------ Supplied data ------

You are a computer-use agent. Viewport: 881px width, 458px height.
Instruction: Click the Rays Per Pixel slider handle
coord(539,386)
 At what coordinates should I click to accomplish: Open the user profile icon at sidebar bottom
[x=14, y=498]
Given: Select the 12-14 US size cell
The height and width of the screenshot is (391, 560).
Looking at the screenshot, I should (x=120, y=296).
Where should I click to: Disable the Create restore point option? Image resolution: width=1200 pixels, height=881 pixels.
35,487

------
------ Supplied data ------

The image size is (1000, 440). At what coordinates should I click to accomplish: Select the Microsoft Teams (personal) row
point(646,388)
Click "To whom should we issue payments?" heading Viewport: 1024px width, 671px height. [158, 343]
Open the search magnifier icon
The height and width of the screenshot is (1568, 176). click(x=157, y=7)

------
------ Supplied data ------

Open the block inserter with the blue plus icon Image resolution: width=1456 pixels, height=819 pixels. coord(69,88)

------

Copy out again the part of the material that opens with the line containing "height. [158, 343]" and closes with the line containing "The height and width of the screenshot is (1568, 176).". Include both of those lines.

Click "To whom should we issue payments?" heading Viewport: 1024px width, 671px height. [158, 343]
Open the search magnifier icon
The height and width of the screenshot is (1568, 176). click(x=157, y=7)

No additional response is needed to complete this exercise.